Can intellectual property be legally abandoned?

Examples:

The owners of the trademark to Formica find the
word has entered the public domain?

A professor wishes to give away the source code
to the UCSD Pascal operating system and goes to 
court to show the Regents of the University of
California have abandoned their copyright by
not maintaining access or even proper purchases
of the software, for x number of years?

Eldritch Press wants to publish a translation of
a Lermontov novel, done by somebody named Martin
Parker and published in 1949 in Moscow.  Since the
GATT copyright changes mean that Parker could
reclaim the copyright even if the work had entered
the public domain in the U.S., Eldred seeks to
find Parker to get permission.  It turns out nobody
knows what happened to Parker--maybe the gulag.
Can Eldred seek a ruling on legal abandonment of
the property to protect the investment in time of
publishing the work?

Win Singvan Gough paints in 1990 in France
"Nude Lawyers Picnic", which is sold at auction
for $150 million to a Japanese construction magnate
who keeps the painting locked up, and who jokes
that since the estate taxes in Japan would be
$25 million, he has instructed that the painting
be destroyed when he dies.  After his death in 
1991 the painting cannot be found in inventory
of his assets, and a Japanese court rules the
painting no longer exists in law.  In 1998 a
museum wishes to display something called
"Copy of Nude Lawyers Picnic".  Can the museum
go to court to prove that the copyright on
the original died with the legal death of the
the original, and therefore the copyright holders
cannot restrain publication by others of copies?
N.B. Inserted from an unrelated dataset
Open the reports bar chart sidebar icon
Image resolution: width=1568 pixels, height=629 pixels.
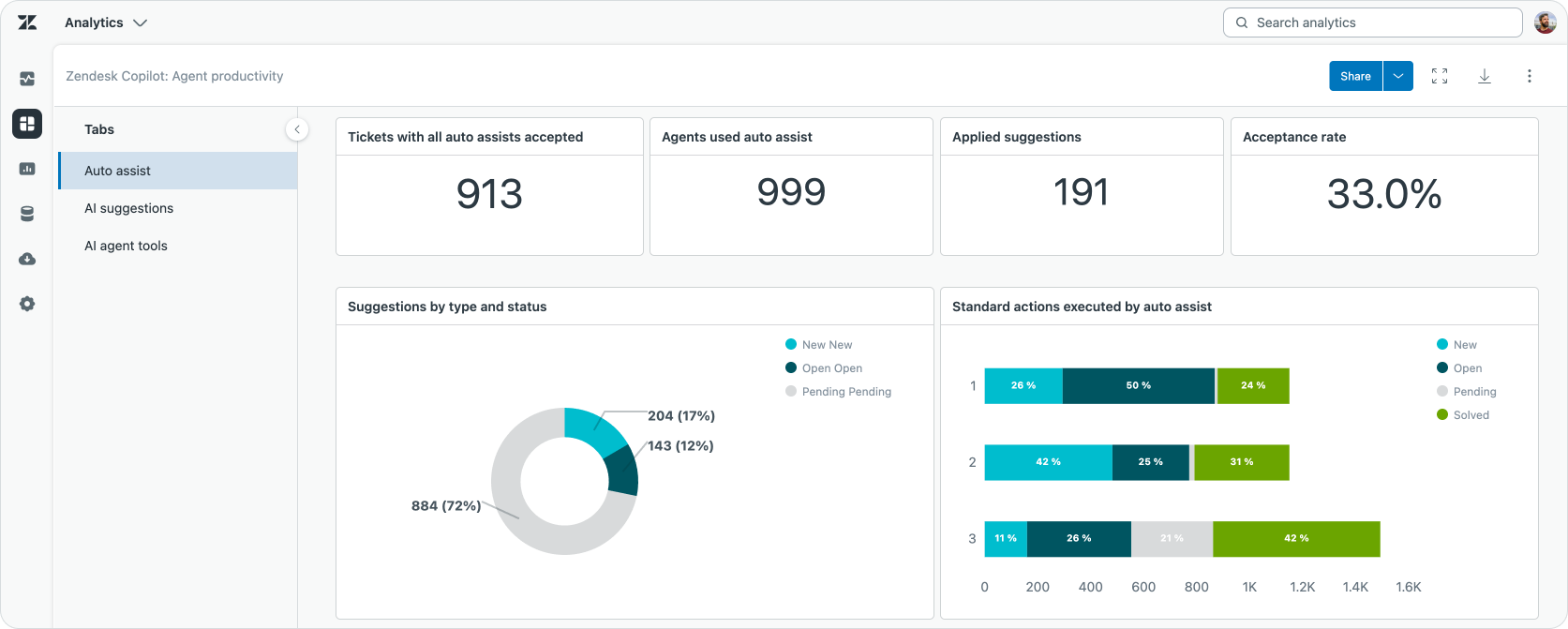pos(27,169)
I think ordinarily one would say that forcing
a copyright holder to register a renewal of a
copyright serves the purposes of showing that
the property has not been abandoned, i.e. that
it has at least as much value as the registration
costs.  But now we have the situation where the
law waves its hands and rules that copyright can
be extended without the need for active renewal
registrations, and as in the GATT provisions
takes property which has legally entered the
public domain and makes it automatically 
copyrighted again--even if the copyright holders
have no interest or have ceased to exist.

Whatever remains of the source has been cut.